初日とは別河川2本を攻めた。朝の気温は-3度。寒い。

日の出から出撃した有名河川は、釣り人にも数名あったが、誰もヒットせず。

春には魚影の確認もできたが、この日は岸際を泳ぐイトウも見られなかったし、モジリやライズもなかった。

9時前には諦め、ポイントを変えて森に入った。林道にはクマの糞があった。でも気にしない。

川は、風がなく、釣りやすかった。強風の時には森に入るに限る。

釣りやすく気持ちの良い釣りだったが、肝心の魚が出ない。

やっと魚が釣れたのは、釣り始めて6時間後、40cmほどの子イトウだった。

昼過ぎにこのポイントで、60cmくらいの魚をバラシた。

40cmぐらいか

先ほどよりは少しだけ大きかった。

この日、もう一本、さっきよりも少し大きいイトウを釣り上げたころ、日は山に隠れ、川岸はだんだんと薄暗くなってきた。

決まった所からしか脱渓はできないので、先を急ぐ。

と、少し先の崖の上の笹藪がガサガサと揺れ、崖からたくさんの土砂がザザーっと川に落ちた。なにか大きな動物がいるのだ。

おそらくエゾシカだが、入渓点付近に羆の糞があったのが、少し気になる。

脱渓点に着き、林道を目指して歩く。背の高い笹やイタドリで視界は殆どないし、あたりは随分と暗くなってきてなおさら、歩きづらい。

ハンディーのGPSだけを頼りに、なんとか林道に出た時は、すっかりとあたりは暗くなってしまっていた。

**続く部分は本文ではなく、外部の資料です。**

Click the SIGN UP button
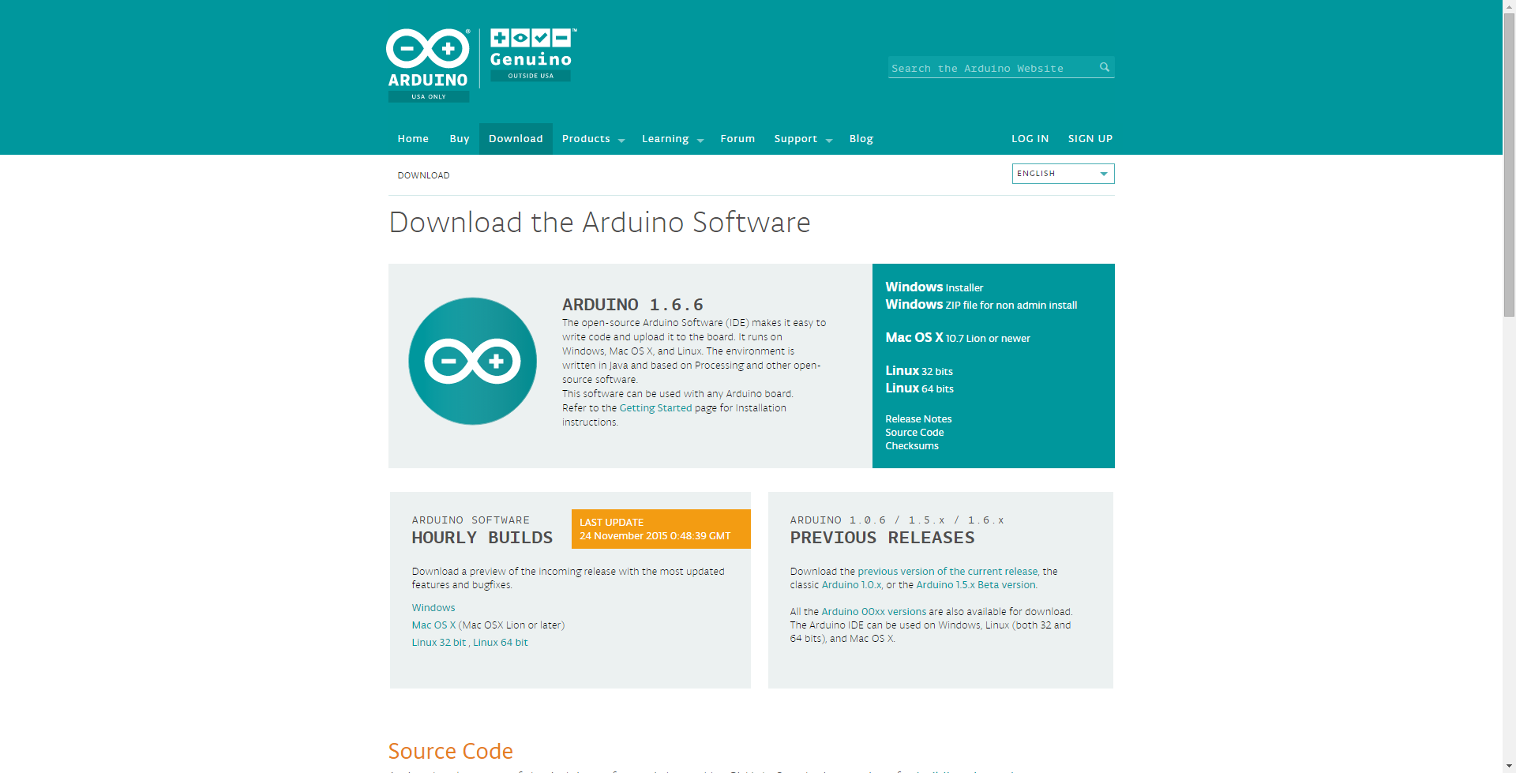The image size is (1516, 773). (x=1090, y=139)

真っ暗い林道の中、鹿の声やら何かの動物の声が響いている。

ほんの少し残った空の明るさも、消えたころ、やっと車についた。

ぼろぼろに疲れ、冷え切った体を近くの温泉で温めたあと、ビールを飲み、車で眠った。

車に着くころには、アタリは真っ暗闇。近くには羆の糞。

3日目 31日(日)

この日は、前日の川の別区間を攻めた。

昼過ぎまで釣り、ウグイとアメマスとイトウを釣った。

どれも小さいサイズだった。

冷たい川に漬かって釣りをしていたら、またについているゴールデンボールが異様に冷たくなった。車にもどってウェーダーを脱いだら、内またも真っ赤になっていた。凍傷にでもなってぽろっと玉なり棒なりがとれちゃっても困るので、車のヒーターを最大にして股間に当てつつ帰路についた。

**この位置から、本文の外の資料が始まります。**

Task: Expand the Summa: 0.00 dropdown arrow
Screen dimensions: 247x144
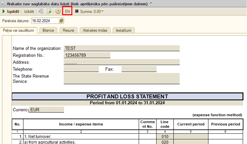Action: tap(102, 11)
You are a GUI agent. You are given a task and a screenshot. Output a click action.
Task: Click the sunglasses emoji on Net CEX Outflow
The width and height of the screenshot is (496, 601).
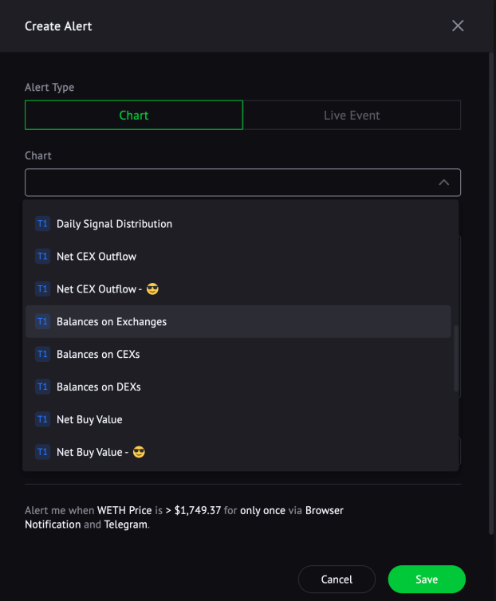click(152, 289)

しかし、股間は一向にあたたまらず、時間がたつにつれキン○マはどんどん冷たくなっていく。

こりゃ、真剣にタマナシ人生について考えなきゃならないと将来の展望を模索しつつエアコンのダイヤルを見ると、ダイヤルが最低温度に設定してあった。そりゃ冷えるはずだ。

さて、目的であった道北の調査結果は、「チビイトウのみ若干数生息」ということになる。それが本当か来年も調べに行かねば。